Devant cette incertitude, il existe des solutions de « sécurisation » : ainsi, il est possible de prévoir statutairement que la violation des statuts entrainera une exclusion de la société (notamment dans les SAS) (Note 10) ou une déchéance des droits que détient l’associé fautif dans le cadre du pacte d’associés (s’il en existe un), même s’il faut bien reconnaître qu’aucune de ces solutions n’est parfaitement idéale. Certains ont d’ailleurs pu voir dans la jurisprudence « Larzul » une sorte de « provocation » de la Cour de cassation vis-à-vis du législateur afin de l’inciter à modifier la loi relative aux nullités en matière de droit des sociétés (Note 11).

Samuel Schmidt – avocat au barreau de Paris – UGGC Avocats

Note 1 : Cass com, 19 mars 2013, n°12-15283

http://www.legifrance.gouv.fr/affichJuriJudi.dooldAction=rechJuriJudi&idTexte=JURITEXT000027209718&fastReqId=773039387&fastPos=1

Note 2 : Cass com, 18 mai 2010, n°09-14855

http://www.legifrance.gouv.fr/affichJuriJudi.dooldAction=rechJuriJudi&idTexte=JURITEXT000022258610&fastReqId=379522516&fastPos=1

Note 3 : Cass com, 30 mai 2012, n°11-16272

voir notre commentaire sur ce blog : http://private-equity-et-fusions-acquisitions.uggc.com/?p=32

 Note 4 : en ce sens Francis Lefebvre, sociétés commerciales 2014, n°89361.

Note 5 : en matière de SAS, on peut citer par exemple l’article L. 227-9 du Code de commerce qui dispose dans son premier alinéa que « les statuts déterminent les décisions qui doivent être prises collectivement dans les formes et les conditions qu’ils prévoient » et dans son dernier alinéa que « les décisions prises en violation du présent article peuvent être annulées à la demande de tout associé ».

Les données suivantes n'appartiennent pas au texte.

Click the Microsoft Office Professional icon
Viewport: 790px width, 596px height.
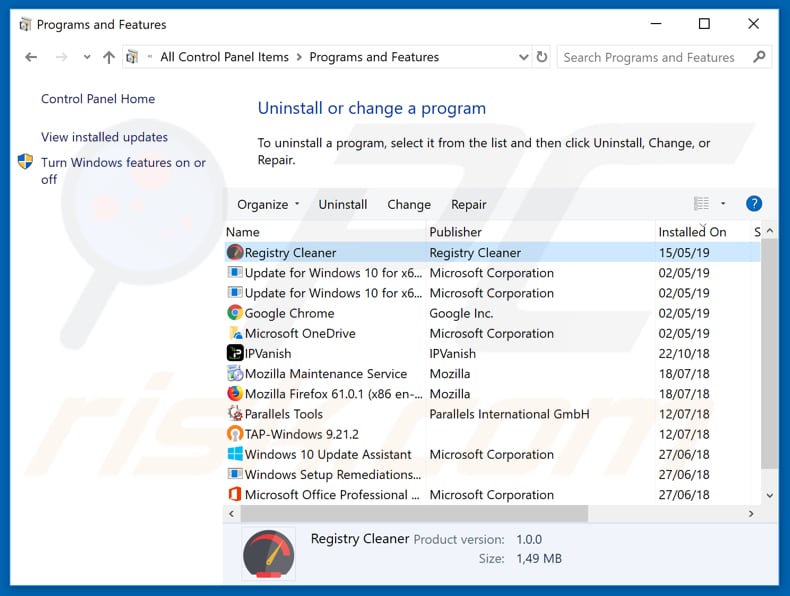[x=235, y=495]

Note 6 : une disposition impérative est par exemple l’alinéa 1 de l’article 1844 du code civil  prévoyant que « tout associé a droit de participer aux décisions collectives » ce qui a été posé par l’arrêt Chateau d’Iquem en date du 9 février 1999. Voir également en ce sens les deux arrêts de la Cour de cassation en date du 9 juillet 2013 commentés sur ce blog : lien http://private-equity-et-fusions-acquisitions.uggc.com/?p=89 ; en ce qui concerne les décisions sociales modifiant les statuts, on rappellera que la loi est encore plus restrictive s’agissant du champ d’application des nullités (l’article L. 235-1 du Code de commerce prévoyant que la nullité des décisions modifiant les statuts ne peut résulter que d’une disposition expresse) et ce pour préserver la sécurité juridique des tiers.

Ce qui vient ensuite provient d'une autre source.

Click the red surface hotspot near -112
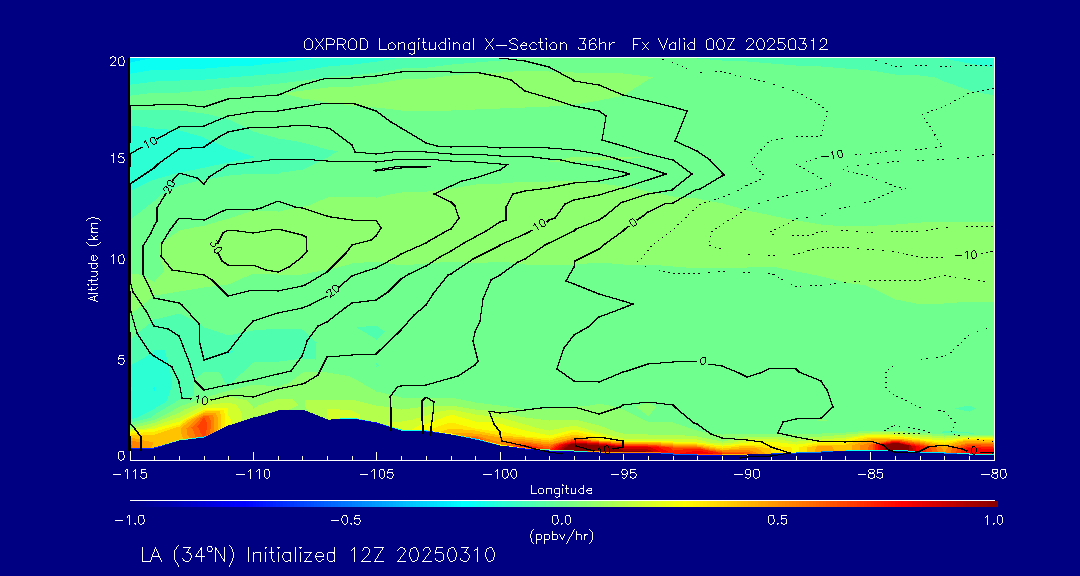The width and height of the screenshot is (1080, 576). [x=205, y=422]
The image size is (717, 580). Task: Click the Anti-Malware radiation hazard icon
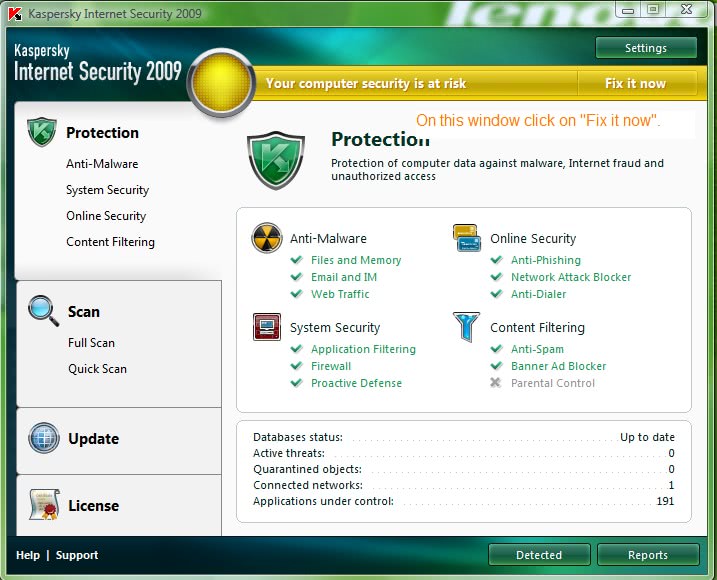tap(267, 238)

Note 7 : voir commentaire de l’arrêt du 19 mars 2013 par Paul Le Cannu : « une violation bien tranquille (nullités et statuts de société) » Revue des sociétés, janvier 2014, page 51 et s.

Note 8 : voir Paul Le Cannu op.cit. qui évoque la solution sans véritablement prendre parti en sa faveur.

Note 9 : résolument opposés à cette solution : Michel Germain et Pierre-Louis Perrin, La Société par Actions Simplifiée, 5ème édition, n°175.

Note 10 : l’article L. 227-16 du Code de commerce prévoit expressément cette possibilité pour les SAS.

Note 11 :  en ce sens Paul Le Cannu op.cit.